Reading the search headlines these days, it may seem like we’ve gone a long way to get right back where we started: human-generated search. Well, not exactly where we started; these new breed of search engines aren’t human-powered in the same way DMOZ and the original Yahoo were, they’re algorithmic search engines that have been human-enhanced by allowing searchers to rank or vote on results, and even to tag or comment on them—much like social bookmarking sites like Digg and Reddit do.

And they are growing in popularity, with some of the biggest names in search behind them. Jason Calcanis, entrepreneur poster-boy and SEO public enemy #1, recently introduced an update to Mahalo , his human-powered engine, that adds aggregation of user profiles and pages from various social networks . Matt Cutts hinted that Google was integrating social interaction into results and we’re beginning to see Google test it. And Google’s best friend, Jimmy Wales, is making headway with Wikia Search, his admittedly “poor” but improving search engine that integrates the philosophies of Wikimedia and user-generated content.

So are human-enhanced search engines really the future? And if they are, is that a good thing?

As with any search engine, the first criterion that needs to be addressed is relevance. Do social search engines like Sproose, which promises “user-improved” results, really provide better results than regular algorithmic search engines? Looking at most social search engines, including Sproose, Mahalo, Wikia, ChaCha, EarthFrisk and Eurekster’s Swickis, it seems that the answer is generally “no.” Social search engines, or any search engine counting on human participation, need a critical mass of said human participation, which none of these engines seem to have (at least, as of yet). For the most part, each engine returns nearly identical results to Google, with the exception of some highly popular search queries.

The second thing to look at is the trustworthiness of the results, or—to be more frank—the excess or lack of spam therein. Do social search engines prevent SEO spam by giving more power to their audience and less to SEO professionals, or do they open themselves up to more spam by allowing regular (registered) users to directly influence rankings? In an ideal world, social search engines would police themselves from spam the same way social bookmarking sites and networks do—by counting on their user base. Social search would then solve the problem of aggressive SEOs pushing irrelevant sites to the top of the SERPs and create an ideal, democratic system of ranking search results.

But it’s not an ideal world. These social engines have such small user bases that nearly all search spam that exists in traditional engines gets through to them as well. And on pages where users have contributed, such as gambling and SEO queries, social spam unique to these new breed of engines is rife. If anything, these engines are the worst of both worlds from a searcher’s perspective.
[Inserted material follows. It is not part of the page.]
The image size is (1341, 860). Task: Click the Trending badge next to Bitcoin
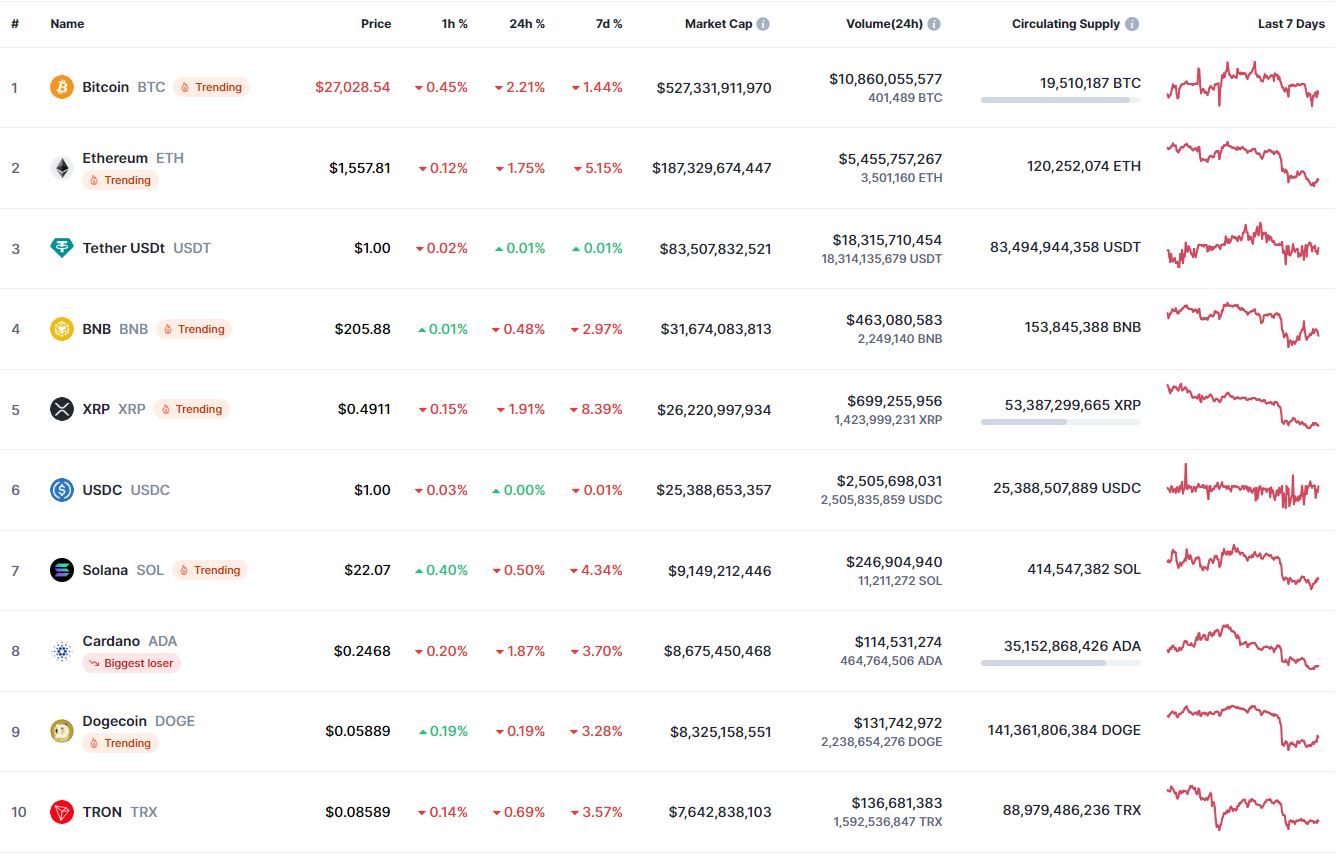(211, 87)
But that doesn’t mean the idea of social, human-empowered/enhanced search should be abandoned. The theory of allowing users to remove obvious spam and to optimize results pages based on true semantic knowledge (they know what they’re looking for, after all) is the light at the end of the tunnel that can truly propel search to its idyllic usefulness. But it is unlikely that a minor player will get there. Social products survive on a mass of willing users. Google, Yahoo and Live Search have those users. No one else does, and it is unlikely that others will acquire them. For social search to really work, Google is going to need to push its experiment beyond Google Labs (which it seems they are doing)—or Yahoo and Microsoft will need to step up to the plate. One thing is for sure: whoever gets there first will be tomorrow’s search leader.